A twentieth century dream


Sixth statement of a survivor



On street corners dried bones of animals
and humans lay in heaps, disintegrating
without a shred of flesh to cover them.
Around the city vacant fields lay charred
and smothered in a wispy veil of ash
that breezes would not sweep, but rilled in waves,
as if a shroud around a shrivelled mummy
had shifted just a little, though no rent
showed through the frizzled but still seamless fabric.

It seemed I held a camera in my hands
and moved behind it, handling its controls
with the easy skill of an experienced driver
guiding a fast car on a motorway,
and yet we drove without a trace of friction
as though we flew or floated, weightlessly –
we being just myself and the machine
pulling me onwards of its own accord
across the panorama that unfolded
soundlessly, like a movie from an archive,
scratched and staccato, often out of focus
yet in elaborate, precise, slow motion.
And so I moved, at once screened off, protected
from what the zoom lens and its monitor
rolled out inexorably before me,
but at the same time subtly glued to it
and dwelling in clinical, cold, clear detail
on every object seen through its viewfinder.

Across this deathscape lurched a single creature
a screeching half-crazed bird, its wings torn out,
long-leggèd, following behind my vehicle,
zigzagging and careering with zany energy,
at times catching up and running parallel.

Whatever had happened here had happened quickly.
Here and there, a twisted pole or pylon,
tangled in aimless wires, perched at an angle
low in the margin of the unscrolled sky,
marring its haze with indecipherable signs
Structures of brick and stone remained intact,
casting long, linear, angular shadows,
their walls and lintels scarcely scratched or pockmarked
by faded remnants of graffiti. Wide
windows emptied of glass hung inwards on
hinges of rusted iron and sallow alloys,
giving on spaces caringly composed
as elegant interiors embodying
privacies and hospitality. Now
handles of twisted brass and aluminium
stretched out at curious angles, as if bidding
a snickered welcome through their draughty sockets
to wafting dust-gauzes, like table-cloths,
elaborately laced and hemmed in ash,
that covered half-glimpsed fragments of smashed furniture,
broken picture frames, crockery, chipped ornaments,
discoloured plaster and cracked floors and ceilings.

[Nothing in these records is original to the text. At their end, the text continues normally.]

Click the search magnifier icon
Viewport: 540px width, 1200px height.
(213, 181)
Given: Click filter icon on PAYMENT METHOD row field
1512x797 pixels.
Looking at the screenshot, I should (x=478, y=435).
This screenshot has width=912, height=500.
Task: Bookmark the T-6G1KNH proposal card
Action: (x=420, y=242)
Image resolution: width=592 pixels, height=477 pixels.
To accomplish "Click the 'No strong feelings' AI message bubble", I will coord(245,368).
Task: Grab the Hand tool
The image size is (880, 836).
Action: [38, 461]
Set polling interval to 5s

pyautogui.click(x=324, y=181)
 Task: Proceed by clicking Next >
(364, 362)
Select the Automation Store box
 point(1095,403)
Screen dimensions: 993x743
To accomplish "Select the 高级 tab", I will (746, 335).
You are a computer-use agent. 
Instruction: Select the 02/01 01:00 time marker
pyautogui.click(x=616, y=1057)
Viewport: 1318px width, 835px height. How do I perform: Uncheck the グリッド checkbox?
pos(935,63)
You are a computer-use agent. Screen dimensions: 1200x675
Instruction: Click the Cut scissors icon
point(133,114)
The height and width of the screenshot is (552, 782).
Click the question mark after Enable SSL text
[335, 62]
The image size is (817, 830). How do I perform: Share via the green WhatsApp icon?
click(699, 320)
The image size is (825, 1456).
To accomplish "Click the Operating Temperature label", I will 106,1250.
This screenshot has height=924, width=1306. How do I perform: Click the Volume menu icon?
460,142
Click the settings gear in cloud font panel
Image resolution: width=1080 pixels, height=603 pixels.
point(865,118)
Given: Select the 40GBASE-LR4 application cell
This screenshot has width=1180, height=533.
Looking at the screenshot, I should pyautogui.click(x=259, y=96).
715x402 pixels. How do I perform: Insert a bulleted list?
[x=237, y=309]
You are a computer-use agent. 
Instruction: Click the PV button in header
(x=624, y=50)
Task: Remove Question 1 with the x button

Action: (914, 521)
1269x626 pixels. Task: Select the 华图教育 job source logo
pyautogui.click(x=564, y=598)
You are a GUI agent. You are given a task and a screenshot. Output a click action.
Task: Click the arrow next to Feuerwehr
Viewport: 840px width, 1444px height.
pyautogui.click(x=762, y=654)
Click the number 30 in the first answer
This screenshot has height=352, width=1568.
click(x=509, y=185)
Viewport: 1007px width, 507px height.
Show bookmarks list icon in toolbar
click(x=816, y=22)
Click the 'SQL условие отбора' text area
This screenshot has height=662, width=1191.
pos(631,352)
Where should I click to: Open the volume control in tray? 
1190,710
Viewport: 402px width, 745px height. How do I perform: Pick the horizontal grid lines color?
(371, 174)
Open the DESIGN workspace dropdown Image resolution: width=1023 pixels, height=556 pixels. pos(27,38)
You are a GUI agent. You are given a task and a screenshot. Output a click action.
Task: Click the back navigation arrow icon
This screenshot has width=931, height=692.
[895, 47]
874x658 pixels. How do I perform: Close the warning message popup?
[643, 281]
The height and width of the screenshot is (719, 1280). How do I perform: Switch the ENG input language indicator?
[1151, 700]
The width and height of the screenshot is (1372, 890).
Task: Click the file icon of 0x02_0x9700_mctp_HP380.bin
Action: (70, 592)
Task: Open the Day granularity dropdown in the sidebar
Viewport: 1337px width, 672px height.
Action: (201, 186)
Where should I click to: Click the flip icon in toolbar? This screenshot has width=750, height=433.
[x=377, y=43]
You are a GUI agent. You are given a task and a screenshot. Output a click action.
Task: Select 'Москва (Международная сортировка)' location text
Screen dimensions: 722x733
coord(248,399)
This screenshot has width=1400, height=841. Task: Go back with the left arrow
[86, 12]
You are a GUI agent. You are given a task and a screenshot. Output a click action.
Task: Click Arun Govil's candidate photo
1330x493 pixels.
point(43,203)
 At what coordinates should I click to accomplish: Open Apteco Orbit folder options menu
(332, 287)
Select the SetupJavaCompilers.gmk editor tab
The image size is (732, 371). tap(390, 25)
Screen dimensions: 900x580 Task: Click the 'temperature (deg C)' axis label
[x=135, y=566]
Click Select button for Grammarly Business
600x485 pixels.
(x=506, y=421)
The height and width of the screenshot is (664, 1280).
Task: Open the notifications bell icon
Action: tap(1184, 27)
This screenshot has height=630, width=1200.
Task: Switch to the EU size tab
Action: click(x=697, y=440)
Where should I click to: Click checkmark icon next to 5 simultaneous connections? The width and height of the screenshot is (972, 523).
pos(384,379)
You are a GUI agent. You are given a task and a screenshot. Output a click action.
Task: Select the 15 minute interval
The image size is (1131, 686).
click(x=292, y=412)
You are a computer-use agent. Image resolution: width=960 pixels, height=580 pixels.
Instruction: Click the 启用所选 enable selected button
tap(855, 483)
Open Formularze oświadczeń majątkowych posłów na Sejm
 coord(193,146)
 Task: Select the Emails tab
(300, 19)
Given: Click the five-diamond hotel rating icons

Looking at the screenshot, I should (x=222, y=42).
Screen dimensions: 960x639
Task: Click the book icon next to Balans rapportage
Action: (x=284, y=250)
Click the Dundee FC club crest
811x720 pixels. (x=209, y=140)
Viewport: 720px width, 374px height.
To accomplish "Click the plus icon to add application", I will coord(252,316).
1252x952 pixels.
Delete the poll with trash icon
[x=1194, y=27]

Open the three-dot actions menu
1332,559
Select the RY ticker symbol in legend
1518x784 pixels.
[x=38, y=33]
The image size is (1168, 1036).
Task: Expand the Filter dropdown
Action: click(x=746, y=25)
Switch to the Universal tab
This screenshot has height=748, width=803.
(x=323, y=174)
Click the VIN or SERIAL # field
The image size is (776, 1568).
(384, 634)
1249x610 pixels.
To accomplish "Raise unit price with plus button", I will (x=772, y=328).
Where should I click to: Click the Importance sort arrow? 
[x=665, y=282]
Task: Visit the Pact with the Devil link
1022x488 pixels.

Statues of national heroes on their pedestals
stood steadfast in the centres of their squares,
staring, with expressionless composure,
into the further distance, at contorted
skeletons of cars caught in mid-motion,
jettisoned absurdly on slick highways
and desert boulevards bathed in liquid light.
Palms, jacarandas, poplars and acacias
had lined these roadsides, rolling out flamboyant
borders for their traffic-flow, seven lanes
wide in each direction, into the hills
and to the ocean: now wizened and blackened
charcoal trunks. Some skeletal branches clung,
spiderly upwards, webbed on emptiness,
gesturing feeble sketchmarks at the immense
burning deserted ochre of the sky
as if their cross-hatched lines might net a sun.
Dried leather skins of giant cactuses
lay draped on rocks, in whorls and rivulets,
like stony robes on statues, solid puddles,
fossils of shiny lava, honey-marbled.

Scene after scene rolled out like this, unedited,
composed of zooms and panoramic vistas
over my city, emptied in its valley,
and no-one, nothing moved, except myself
and that monstrosity, that wingless bird,
and puffs and gusts of sullen breeze that stirred
ashes and sent tremors through jagged windows.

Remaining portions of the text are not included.